EXERCISE DIRECTIONS :: What is needed is a copy of each line in the listing that contains "will".

RECORDS TO PROCESS ::
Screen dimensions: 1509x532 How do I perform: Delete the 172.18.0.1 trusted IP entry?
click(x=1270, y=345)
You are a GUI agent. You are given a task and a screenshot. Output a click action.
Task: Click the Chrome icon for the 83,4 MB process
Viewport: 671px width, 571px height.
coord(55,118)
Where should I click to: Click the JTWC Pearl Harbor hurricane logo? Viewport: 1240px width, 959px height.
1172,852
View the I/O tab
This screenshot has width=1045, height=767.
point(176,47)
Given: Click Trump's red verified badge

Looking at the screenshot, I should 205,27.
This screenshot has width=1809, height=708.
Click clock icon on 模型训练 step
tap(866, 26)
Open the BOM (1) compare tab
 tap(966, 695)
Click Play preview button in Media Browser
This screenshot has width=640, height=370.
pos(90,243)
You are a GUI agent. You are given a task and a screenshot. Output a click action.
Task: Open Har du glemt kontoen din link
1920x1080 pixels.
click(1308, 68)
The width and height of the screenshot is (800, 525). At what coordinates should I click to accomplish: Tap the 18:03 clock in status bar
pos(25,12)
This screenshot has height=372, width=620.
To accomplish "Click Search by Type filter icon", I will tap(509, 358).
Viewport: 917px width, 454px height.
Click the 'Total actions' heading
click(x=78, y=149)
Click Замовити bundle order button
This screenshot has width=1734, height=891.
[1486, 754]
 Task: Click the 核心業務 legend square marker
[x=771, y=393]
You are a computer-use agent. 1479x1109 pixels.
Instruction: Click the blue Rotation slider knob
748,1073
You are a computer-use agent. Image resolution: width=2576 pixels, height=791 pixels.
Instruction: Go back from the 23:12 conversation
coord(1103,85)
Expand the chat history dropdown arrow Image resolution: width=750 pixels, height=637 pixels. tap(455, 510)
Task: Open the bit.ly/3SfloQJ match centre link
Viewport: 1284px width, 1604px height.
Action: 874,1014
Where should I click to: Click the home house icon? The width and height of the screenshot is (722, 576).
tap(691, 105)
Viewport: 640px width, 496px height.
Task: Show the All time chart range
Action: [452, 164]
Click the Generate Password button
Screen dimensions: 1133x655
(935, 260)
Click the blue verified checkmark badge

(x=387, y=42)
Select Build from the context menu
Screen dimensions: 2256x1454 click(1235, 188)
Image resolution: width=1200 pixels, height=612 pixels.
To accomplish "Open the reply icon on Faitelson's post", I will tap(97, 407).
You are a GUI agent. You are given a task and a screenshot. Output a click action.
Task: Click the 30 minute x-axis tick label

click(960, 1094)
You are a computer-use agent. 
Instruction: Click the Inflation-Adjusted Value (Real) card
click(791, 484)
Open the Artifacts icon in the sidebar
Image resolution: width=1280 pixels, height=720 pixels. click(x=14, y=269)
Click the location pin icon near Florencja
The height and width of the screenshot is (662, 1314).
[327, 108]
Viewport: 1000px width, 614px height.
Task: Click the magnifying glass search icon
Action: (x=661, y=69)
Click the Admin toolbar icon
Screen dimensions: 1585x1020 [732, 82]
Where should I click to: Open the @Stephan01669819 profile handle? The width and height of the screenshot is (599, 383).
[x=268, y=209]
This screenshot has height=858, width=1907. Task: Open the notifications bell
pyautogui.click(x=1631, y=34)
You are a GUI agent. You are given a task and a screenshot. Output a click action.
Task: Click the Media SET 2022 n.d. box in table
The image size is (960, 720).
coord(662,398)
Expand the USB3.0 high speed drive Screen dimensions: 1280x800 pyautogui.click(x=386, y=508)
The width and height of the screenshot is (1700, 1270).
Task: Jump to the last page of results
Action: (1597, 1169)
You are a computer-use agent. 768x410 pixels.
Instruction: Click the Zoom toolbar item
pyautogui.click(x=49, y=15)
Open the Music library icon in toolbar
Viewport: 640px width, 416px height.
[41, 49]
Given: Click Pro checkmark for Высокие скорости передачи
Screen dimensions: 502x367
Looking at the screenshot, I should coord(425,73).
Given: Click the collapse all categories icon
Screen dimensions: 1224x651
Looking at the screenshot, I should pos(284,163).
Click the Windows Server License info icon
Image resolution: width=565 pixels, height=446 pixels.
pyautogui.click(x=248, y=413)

EXERCISE RESULT ::
To accomplish "Click Search by Type filter icon", I will tap(509, 358).
To accomplish "Open the reply icon on Faitelson's post", I will tap(97, 407).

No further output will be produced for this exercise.